This PR fixes several issues with EC shard distribution:

1. Pre-flight check before EC encoding
   - Verify target disk type has capacity before encoding starts
   - Prevents encoding shards only to fail during rebalance
   - Shows helpful error when wrong diskType is specified (e.g., ssd when volumes are on hdd)

2. Fix EC rebalance with replica placement 000
   - When DiffRackCount=0, shards should be distributed freely across racks
   - The '000' placement means 'no volume replication needed' because EC provides redundancy
   - Previously all racks were skipped with error 'shards X > replica placement limit (0)'

3. Add unit tests for EC rebalance slot calculation
   - TestECRebalanceWithLimitedSlots: documents the limited slots scenario
   - TestECRebalanceZeroFreeSlots: reproduces the 0 free slots error

4. Add Makefile for manual EC testing
   - make setup: start cluster and populate data
   - make shell: open weed shell for EC commands
   - make clean: stop cluster and cleanup

* fix: default -rebalance to true for ec.encode

The -rebalance flag was defaulting to false, which meant ec.encode would
only print shard moves but not actually execute them. This is a poor
default since the whole point of EC encoding is to distribute shards
across servers for fault tolerance.

Now -rebalance defaults to true, so shards are actually distributed
after encoding. Users can use -rebalance=false if they only want to
see what would happen without making changes.

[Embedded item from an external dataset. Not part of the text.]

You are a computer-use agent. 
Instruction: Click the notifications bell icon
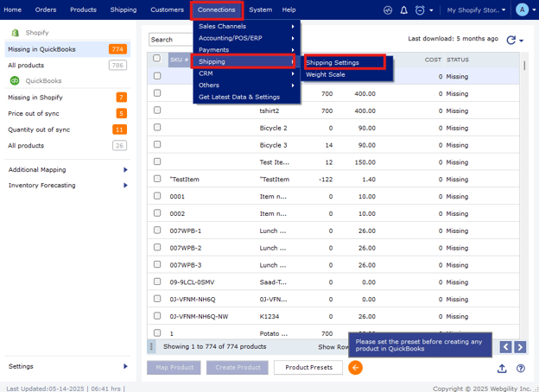403,10
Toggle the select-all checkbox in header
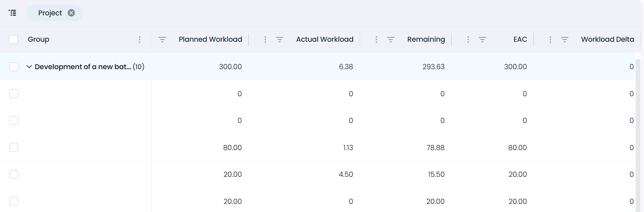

* test/erasure_coding: improve Makefile safety and docs

- Narrow pkill pattern for volume servers to use TEST_DIR instead of
  port pattern, avoiding accidental kills of unrelated SeaweedFS processes
- Document external dependencies (curl, jq) in header comments

* shell: refactor buildRackWithEcShards to reuse buildEcShards

Extract common shard bit construction logic to avoid duplication
between buildEcShards and buildRackWithEcShards helper functions.

* shell: update test for EC replication 000 behavior

When DiffRackCount=0 (replication "000"), EC shards should be
distributed freely across racks since erasure coding provides its
own redundancy. Update test expectation to reflect this behavior.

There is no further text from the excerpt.